- Born: 28 February 2007 (age 19) Rabat Royal Palace Rabat, Morocco
- Dynasty: Alawi
- Father: Mohammed VI
- Mother: Salma Bennani

= Princess Lalla Khadija of Morocco =

Moroccan royal (born 2007)

Princess Lalla Khadija of Morocco (Khadija bint Mohammed Al Alaoui; born 28 February 2007) is the younger child of King Mohammed VI of Morocco and Princess Lalla Salma. Princess Lalla Khadija's elder brother is Moulay Hassan, Crown Prince of Morocco.

== Biography ==
In honor of her birth, her father, King Mohammed VI granted a royal pardon to just under nine thousand detainees. Since 2011, Lalla Khadija attends the Royal College of Rabat. She is a polyglot, fluent in four languages, Arabic, French, English and Spanish.

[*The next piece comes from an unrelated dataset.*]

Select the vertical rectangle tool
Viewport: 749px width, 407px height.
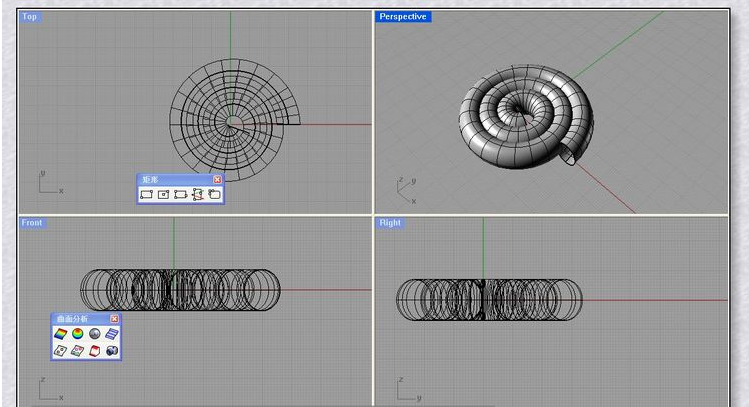tap(197, 194)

On 17 November 2016, accompanied by her brother, Moulay Hassan, and their classmates; she visited the COP22 in Marrakech. They toured the Morocco and Africa pavilions before attending one of the last sessions of this COP22.

On 13 December 2019 she inaugurated the vivarium of the National Zoological Garden of Rabat. After this date, Lalla Khadija has not been seen at any public engagements with the royal family for nearly five years. During this period, her only appearance was at the 2023 Throne Day, where, not participating in the official festivities, she was spotted at the back of the royal sedan, visible through a slightly tinted windshield.

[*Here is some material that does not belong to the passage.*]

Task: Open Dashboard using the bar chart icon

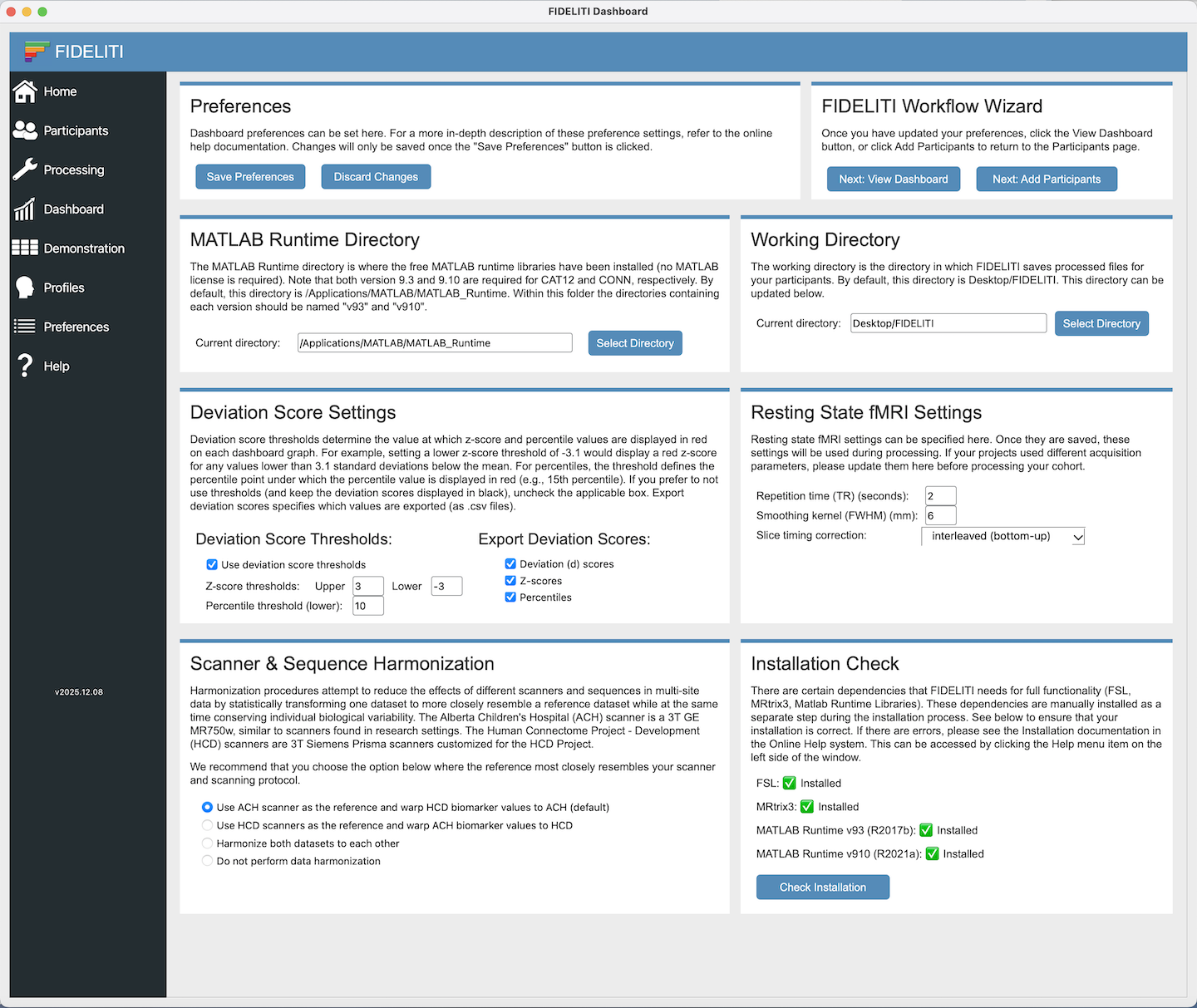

After a long hiatus she came back to public engagements on 28 October 2024 when she welcomed, along with her father the King and her family, French President Emmanuel Macron and First lady Brigitte Macron during their State visit to Morocco.

The Cup of Her Royal Highness Princess Lalla Khadija was created under the aegis of the Royal Moroccan Archery Federation.

== Private life ==
As a child she was described as a diligent, intelligent and disciplined girl. Lalla Khadija is passionate about music and plays two instruments, piano and guitar. Her favorite sports are swimming and horse riding. She loves traveling, like her parents.